Collected data entries:
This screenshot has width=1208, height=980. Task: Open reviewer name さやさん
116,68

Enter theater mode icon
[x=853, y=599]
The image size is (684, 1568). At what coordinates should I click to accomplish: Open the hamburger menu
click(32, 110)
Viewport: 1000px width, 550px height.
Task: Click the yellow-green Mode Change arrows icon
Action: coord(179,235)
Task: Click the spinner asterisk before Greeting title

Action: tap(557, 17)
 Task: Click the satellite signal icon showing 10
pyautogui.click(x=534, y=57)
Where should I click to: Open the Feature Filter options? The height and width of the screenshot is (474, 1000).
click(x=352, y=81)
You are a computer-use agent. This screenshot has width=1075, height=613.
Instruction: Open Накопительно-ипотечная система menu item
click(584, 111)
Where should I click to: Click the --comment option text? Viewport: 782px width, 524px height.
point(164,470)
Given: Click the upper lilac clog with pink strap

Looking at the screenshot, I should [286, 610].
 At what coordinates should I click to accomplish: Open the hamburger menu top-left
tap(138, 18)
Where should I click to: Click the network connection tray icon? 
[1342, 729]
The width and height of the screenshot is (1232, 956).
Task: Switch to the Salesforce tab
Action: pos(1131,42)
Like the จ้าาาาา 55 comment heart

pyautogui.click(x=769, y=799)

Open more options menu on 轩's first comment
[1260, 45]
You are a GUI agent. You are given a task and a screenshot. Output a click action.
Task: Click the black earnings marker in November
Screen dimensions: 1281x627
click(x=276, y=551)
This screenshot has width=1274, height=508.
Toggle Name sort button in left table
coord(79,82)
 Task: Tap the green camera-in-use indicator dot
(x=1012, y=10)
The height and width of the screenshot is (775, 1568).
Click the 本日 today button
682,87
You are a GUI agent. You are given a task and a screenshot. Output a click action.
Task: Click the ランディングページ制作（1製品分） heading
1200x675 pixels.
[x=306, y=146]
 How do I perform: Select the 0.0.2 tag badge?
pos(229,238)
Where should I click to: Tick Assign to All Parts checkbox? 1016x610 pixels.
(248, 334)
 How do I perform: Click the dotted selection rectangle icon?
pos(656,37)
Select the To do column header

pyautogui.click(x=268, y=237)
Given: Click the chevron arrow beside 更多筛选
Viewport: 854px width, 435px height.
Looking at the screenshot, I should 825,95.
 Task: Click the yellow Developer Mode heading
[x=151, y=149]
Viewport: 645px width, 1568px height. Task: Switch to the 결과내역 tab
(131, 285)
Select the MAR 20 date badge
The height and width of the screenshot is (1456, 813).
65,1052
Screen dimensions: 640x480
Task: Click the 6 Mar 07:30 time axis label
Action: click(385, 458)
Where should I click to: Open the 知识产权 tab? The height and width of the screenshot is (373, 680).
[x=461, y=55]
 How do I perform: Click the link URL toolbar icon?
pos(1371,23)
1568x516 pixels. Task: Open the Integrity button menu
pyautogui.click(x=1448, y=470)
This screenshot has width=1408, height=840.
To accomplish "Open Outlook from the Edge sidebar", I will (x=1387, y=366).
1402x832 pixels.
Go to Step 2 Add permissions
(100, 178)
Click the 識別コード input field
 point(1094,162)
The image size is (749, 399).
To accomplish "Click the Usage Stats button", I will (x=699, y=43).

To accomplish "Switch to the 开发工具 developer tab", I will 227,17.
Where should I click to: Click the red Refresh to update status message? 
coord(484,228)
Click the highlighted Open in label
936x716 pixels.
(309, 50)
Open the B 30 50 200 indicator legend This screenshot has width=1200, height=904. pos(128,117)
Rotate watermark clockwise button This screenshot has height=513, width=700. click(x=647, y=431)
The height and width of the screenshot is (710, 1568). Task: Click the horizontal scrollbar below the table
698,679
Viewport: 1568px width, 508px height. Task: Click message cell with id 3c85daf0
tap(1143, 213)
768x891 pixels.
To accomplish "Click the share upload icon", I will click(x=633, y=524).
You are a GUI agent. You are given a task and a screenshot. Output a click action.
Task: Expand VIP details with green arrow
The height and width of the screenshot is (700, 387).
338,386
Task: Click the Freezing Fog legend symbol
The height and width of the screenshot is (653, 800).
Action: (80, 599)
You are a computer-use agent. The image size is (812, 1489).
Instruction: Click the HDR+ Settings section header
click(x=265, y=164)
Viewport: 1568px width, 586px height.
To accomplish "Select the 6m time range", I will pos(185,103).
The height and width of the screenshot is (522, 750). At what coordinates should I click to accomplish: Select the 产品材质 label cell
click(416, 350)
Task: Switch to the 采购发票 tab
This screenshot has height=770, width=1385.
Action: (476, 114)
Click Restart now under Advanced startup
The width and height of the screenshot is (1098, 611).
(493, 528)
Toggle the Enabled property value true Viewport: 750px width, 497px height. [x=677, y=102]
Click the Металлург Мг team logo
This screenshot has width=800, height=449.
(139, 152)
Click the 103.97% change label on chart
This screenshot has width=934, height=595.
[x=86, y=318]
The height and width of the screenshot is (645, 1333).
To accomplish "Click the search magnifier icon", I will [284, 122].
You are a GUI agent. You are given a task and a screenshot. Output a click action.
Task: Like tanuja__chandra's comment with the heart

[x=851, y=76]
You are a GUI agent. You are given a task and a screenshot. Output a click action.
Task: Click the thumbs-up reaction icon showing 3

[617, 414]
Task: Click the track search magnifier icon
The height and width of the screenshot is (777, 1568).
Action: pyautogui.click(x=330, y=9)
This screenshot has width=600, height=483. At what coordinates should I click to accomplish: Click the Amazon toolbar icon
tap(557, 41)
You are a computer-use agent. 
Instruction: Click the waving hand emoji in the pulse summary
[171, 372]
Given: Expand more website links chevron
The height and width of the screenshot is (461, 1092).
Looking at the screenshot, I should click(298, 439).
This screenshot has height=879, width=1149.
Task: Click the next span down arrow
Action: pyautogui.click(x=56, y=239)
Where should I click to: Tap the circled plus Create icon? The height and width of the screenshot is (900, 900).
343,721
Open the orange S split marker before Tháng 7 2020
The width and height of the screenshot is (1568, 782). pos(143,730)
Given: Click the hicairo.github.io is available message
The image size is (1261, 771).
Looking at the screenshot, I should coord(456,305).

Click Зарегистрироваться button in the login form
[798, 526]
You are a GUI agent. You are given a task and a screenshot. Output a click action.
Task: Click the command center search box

WHAT YOU SHOULD DO: List all lines above in which the string "legend" appears.

OUTPUT OF THE TASK:
Open the B 30 50 200 indicator legend This screenshot has width=1200, height=904. pos(128,117)
Task: Click the Freezing Fog legend symbol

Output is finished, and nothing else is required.